ISETCam was used to analyze measurements from the OralEye Camera [11].

Anand and Persiana worked on characterizing the fluorophores by measuring the absorption and emission spectra of each fluorophore. They used a fluorescence spectrometer (fluorimeter) in the chemistry department that can measure wavelengths from the UV range to 1,000 nanometers as well as has a sub-nanometer image resolution. Following fluorimeter training, preparation of samples, and recording of measurements, Anand and Persiana analyzed the data and interpreted it for the writing of this report and the presentation.

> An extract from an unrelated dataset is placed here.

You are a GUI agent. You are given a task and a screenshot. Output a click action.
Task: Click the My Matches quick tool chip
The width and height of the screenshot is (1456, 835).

Based on the results of the fluorophore absorption and emission spectra, Sofie and Ramya constructed a matrix containing the optimal water-soluble fluorophores. The design was modeled after that of Connect Four, and was 3D-printed on campus, in the Huang basement. Following construction of the matrix, Sofie and Ramya proceeded to take measurements with the OralEye Camera in Dr. Farrell’s lab. They then subsequently plotted their results using MATLAB scripts found in Appendix I.

We all contributed to the final in-class presentation, and Sofie, Persiana, and Ramya wrote up our work for the Wiki page submission.

We would like to express our appreciation for the countless hours that Professor Brian A. Wandell, Dr. Joyce E. Farrell, and Zheng Lyu spent on making this course truly exceptional. Across our team, the class has inspired several new interests, including presenting magneto-sensor research at the next imaging conference, exploring a career in ophthalmology, and continuing to refine our fluorophore results in the year to come. We are tremendously grateful for your time, energy, and investment in our team. It brought us great joy and honor to be your students.